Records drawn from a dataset
■ ■ ■ ■

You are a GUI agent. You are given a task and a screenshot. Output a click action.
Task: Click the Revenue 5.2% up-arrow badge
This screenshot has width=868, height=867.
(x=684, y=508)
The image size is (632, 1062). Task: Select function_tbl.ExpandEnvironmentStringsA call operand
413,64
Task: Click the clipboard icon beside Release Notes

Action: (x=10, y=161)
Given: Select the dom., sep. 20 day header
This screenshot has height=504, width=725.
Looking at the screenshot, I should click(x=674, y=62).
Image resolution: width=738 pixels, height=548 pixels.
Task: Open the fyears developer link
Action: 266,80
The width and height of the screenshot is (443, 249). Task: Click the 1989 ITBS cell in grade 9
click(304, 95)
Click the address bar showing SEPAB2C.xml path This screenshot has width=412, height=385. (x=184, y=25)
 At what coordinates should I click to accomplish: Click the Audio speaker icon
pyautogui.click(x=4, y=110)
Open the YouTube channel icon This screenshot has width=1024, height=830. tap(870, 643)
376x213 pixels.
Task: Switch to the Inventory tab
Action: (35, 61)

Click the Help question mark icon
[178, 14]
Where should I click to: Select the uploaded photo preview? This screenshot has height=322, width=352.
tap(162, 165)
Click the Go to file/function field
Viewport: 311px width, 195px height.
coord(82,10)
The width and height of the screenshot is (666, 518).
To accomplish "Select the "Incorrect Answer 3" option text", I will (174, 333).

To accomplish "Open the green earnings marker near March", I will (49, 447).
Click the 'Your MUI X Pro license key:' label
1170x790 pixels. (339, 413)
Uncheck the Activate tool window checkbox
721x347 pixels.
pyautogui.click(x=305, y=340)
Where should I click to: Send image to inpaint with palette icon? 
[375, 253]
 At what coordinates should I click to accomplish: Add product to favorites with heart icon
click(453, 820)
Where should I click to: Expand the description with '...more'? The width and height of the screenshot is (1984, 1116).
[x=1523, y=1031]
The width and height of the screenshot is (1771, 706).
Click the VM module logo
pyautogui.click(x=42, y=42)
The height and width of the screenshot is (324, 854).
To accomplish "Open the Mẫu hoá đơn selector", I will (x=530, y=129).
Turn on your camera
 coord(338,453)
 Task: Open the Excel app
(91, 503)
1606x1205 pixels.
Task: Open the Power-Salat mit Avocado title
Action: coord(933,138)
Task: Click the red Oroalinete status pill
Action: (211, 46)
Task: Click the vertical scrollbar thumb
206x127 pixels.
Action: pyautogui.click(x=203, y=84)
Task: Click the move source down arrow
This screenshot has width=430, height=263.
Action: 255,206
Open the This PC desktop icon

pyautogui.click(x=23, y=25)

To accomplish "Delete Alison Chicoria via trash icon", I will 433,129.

■ ■ ■ ■

**What the task requires:** In the records above, find every line that contains the word "arrow" and copy it.

**Result of the exercise:**
Task: Click the Revenue 5.2% up-arrow badge
Task: Click the move source down arrow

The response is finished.